Facebook Enables “Safety Check” Feature After Nigeria Bombings and Criticism

Facebook Enables “Safety Check” Feature After Nigeria Bombings and Criticism


Facebook founder Mark Zuckerberg took to his profile wall to post that his company enabled “Safety Check”–a Facebook feature that allows users to check-in to assure loved ones they are safe in the event of a wide-spread emergency–after Nigeria was bombed in a presumed terrorist attack.

“We’ve activated Safety Check again after the bombing in Nigeria this evening. After the Paris attacks last week, we made the decision to use Safety Check for more tragic events like this going forward,” Zuckerberg wrote in his post.

Facebook was accused of bias recently after enabling the safety feature in the aftermath of the terrorist bombings in Paris, France. Thousands took the social media company to task in scathing comments on Facebook and Zuckerberg’s pages for not doing the same after terrorist attacks in countless other countries, most of them outside the Western world.

While the Facebook wunderkind commented on enabling the feature in the wake of the Nigerian attack, he also made it clear he would not comment every time a disaster occurred.

“Unfortunately, these kinds of events are all too common, so I won’t post about all of them,”
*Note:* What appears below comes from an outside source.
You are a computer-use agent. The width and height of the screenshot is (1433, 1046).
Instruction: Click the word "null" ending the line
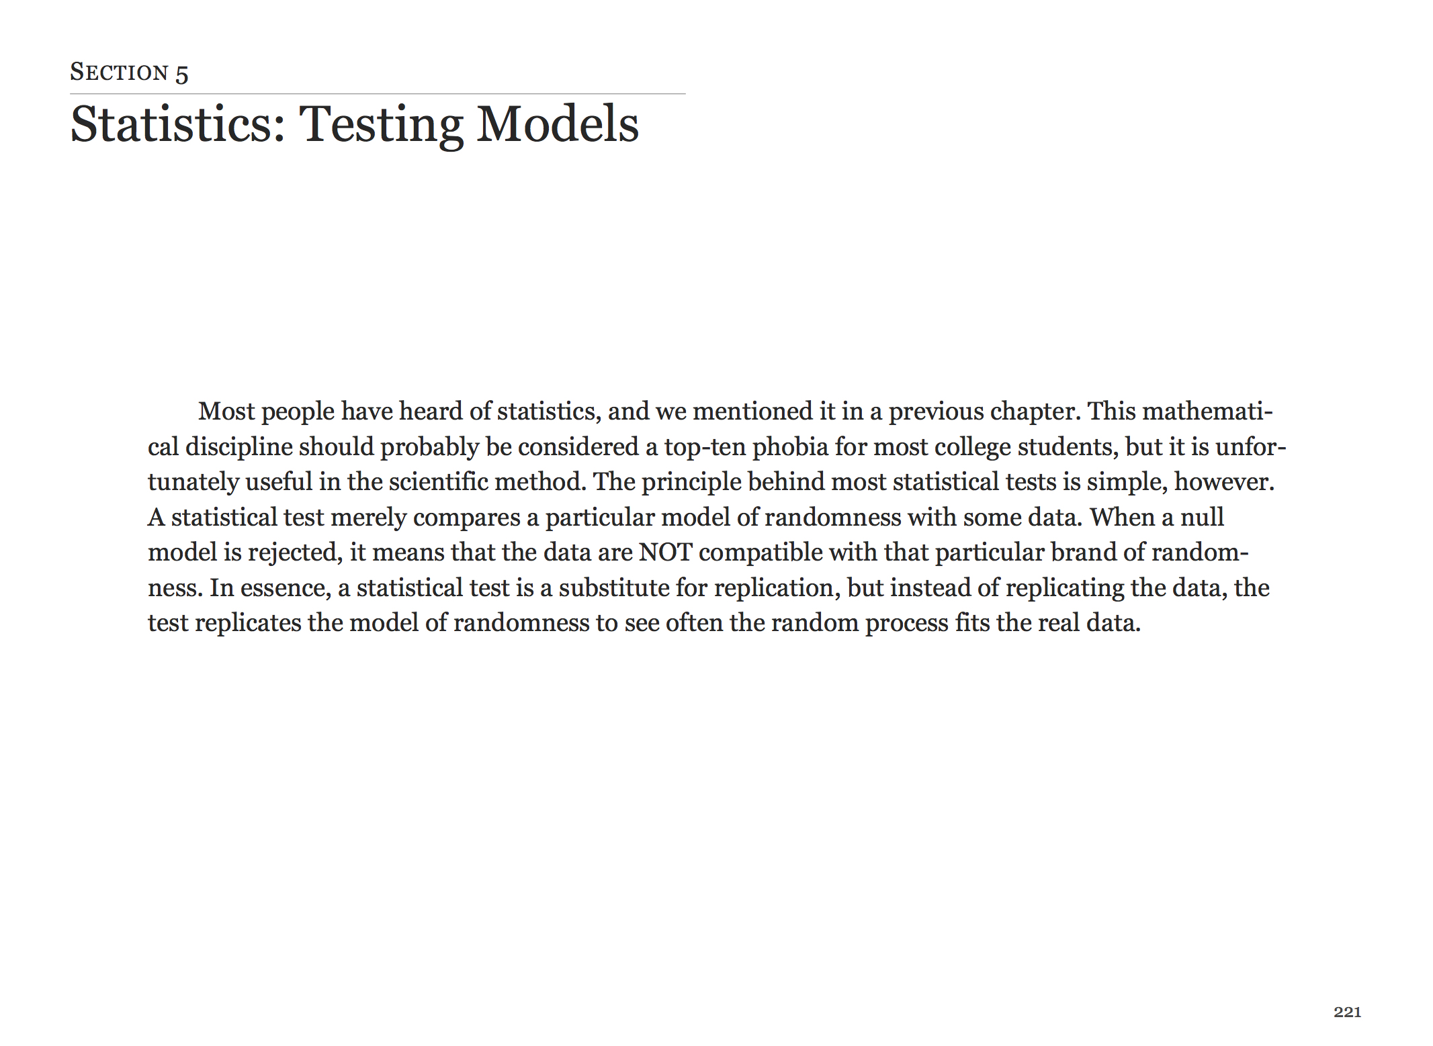(1202, 518)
Reuters reports that a bomb blast killed 32 and injured 80 yesterday at a market in Yola, a northeastern city of Nigeria. While no group has claimed responsibility for the attack, the speculation is that the militant Islamist group Boko Haram may be the culprit.

After Zuckerberg’s post, many users posted additional requests for Facebook to help in emergency situations, including setting up a similar feature for Amber alerts, using the feature during flooding season in South India, helping people in Taiwan against oppressed speech, and other cries for help around the globe.

The Facebook CEO also offered some words of comfort in his post, “Deaths from war are lower than ever, murder rates are generally dropping around the world, and — although it’s hard to believe — even terrorist attacks are declining. Please don’t let a small minority of extremists make you pessimistic about our future.”